Shacklee, it turned out, didn’t need a master’s in chemistry to see problems in the tests run on his client’s crack. In results printed on the DEA-7, the lab stated that it tested seven bags of crack—one more than the arresting officer, said he had found. The charges against Shacklee’s client were quickly dismissed.
It was the first of many such dismissals. Shacklee thinks they would never happen if the DEA opened the lab’s doors to public scrutiny. “They have egged on this litigation by their attitude,” he says. “Our ignorance was the first thing that piqued our interest. Their reluctance was the second thing that piqued our interest.”
Shacklee says observers have found the lab to be overcrowded and overworked. In 1996, Thomas A. Constantine, the administrator of the DEA, testified before a Senate Appropriations subcommittee that the District’s lab was particularly problematic. “Failure to improve these labs could adversely affect the DEA’s ability to provide timely, effective support to law enforcement operations,” he said. Although Constantine was trying to squeeze some more money out of the subcommittee, his statement soon came back to haunt him: It now appears in nearly every drug lab motion.
The DEA refuses to speak beyond statements that can’t be cross-examined, like the DEA-7. According to Rogene Waite, a public affairs officer, the DEA is in compliance with the law and operates a clean facility. Waite refuses to comment regarding testing protocols.
In a written statement to Superior Court this past April, Joseph Bono, the drug lab’s director, asserted that his facility measured up to DEA standards.ÆMD-DNØ Bono stated that it would take his employees 77 work hours per week to comply with defense attorney queries. “If forced to produce this documentation, manpower would have to be diverted from present assignments, resulting in a further increase in the backlog of analyses and additional delay,” he said.
But local defense attorneys say that, given the average level of trust in the government, the DEA had better figure out a way to answer the drug lab motion. Last month, allegations of testing irregularities made by a defense attorney and a former employee of the Prince George’s County police drug lab opened the possibility of re-examining past drug convictions in that jurisdiction. And the July resignation of D.C. police narcotics expert Johnny St. Valentine Brown Jr. after allegations that he had lied under oath about his education, didn’t exactly help the credibility of local drug-testing institutions.
“You can’t take the government at face value. You have to probe and challenge,” says attorney Mark Rochon. “This lab has had problems in the past. They screw up. The government is perfectly capable of screwing up. It’s one of the many things that you have to look at in a case.”
From the outside, the Mid-Atlantic Lab doesn’t look much like a Space Age scientific compound. The lab sits alongside an auto dealership along a lonely strip of New York Avenue NW. You might mistake its faded brick 1926 facade for an abandoned house. The survelliance cameras clamped along the roof apparently didn’t deter the graffiti artists whose tags adorn the lab’s walls.

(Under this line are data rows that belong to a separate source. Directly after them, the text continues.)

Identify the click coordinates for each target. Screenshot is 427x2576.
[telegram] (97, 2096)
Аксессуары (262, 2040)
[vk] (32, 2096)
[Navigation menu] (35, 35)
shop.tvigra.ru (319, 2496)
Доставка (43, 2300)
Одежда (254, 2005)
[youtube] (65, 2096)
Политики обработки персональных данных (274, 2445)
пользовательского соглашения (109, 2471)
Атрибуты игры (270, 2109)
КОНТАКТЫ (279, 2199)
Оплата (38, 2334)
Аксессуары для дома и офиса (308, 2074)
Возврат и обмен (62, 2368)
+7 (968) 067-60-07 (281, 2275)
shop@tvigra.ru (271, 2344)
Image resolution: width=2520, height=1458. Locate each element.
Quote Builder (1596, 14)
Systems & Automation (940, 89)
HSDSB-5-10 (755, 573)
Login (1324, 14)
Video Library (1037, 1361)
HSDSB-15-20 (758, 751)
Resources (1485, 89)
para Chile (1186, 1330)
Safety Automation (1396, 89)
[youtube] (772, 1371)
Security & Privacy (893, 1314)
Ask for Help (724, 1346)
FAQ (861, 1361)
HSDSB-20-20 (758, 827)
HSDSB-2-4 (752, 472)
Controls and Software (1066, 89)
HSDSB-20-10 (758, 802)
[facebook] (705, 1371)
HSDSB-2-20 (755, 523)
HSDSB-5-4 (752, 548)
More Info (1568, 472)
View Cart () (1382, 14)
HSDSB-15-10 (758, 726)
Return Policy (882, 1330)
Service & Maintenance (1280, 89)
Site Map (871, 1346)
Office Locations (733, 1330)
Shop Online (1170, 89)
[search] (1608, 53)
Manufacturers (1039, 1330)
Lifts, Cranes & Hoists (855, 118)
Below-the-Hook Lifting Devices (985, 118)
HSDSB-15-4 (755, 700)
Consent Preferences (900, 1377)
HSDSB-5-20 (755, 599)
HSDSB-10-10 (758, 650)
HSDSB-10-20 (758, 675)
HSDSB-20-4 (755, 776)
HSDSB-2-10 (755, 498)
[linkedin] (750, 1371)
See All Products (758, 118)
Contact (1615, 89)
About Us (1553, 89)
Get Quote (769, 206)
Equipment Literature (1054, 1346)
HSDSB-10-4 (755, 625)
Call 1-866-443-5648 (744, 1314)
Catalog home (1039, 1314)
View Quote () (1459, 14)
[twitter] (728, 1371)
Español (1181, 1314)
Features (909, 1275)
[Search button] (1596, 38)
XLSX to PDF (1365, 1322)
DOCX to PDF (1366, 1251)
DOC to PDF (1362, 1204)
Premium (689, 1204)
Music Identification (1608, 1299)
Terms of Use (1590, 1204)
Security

The only part of the lab that visitors get to see is the lobby. There, a security guard sits and stares into space. The room is small and cramped with a thrift-store-ready, raspberry-colored couch and a Formica table. The other rooms are off-limits. “We do not give tours,” says April Lee, a lab supervisor. “We just don’t—not to the public.”
And that’s the attitude O’Brien banked on in his crack case. When the government failed to provide documents at a mid-August hearing, the defense attorney called for a dismissal, and the judge immediately granted it. His client was a free man.
“I considered it a victory,” O’Brien says. “I view the information related to how the evidence is stored and handled as the merits of the case. The defendant should have the ability to test that. This isn’t about throwing mud at each other. This isn’t rocket science-it’s a simple drug possession case.”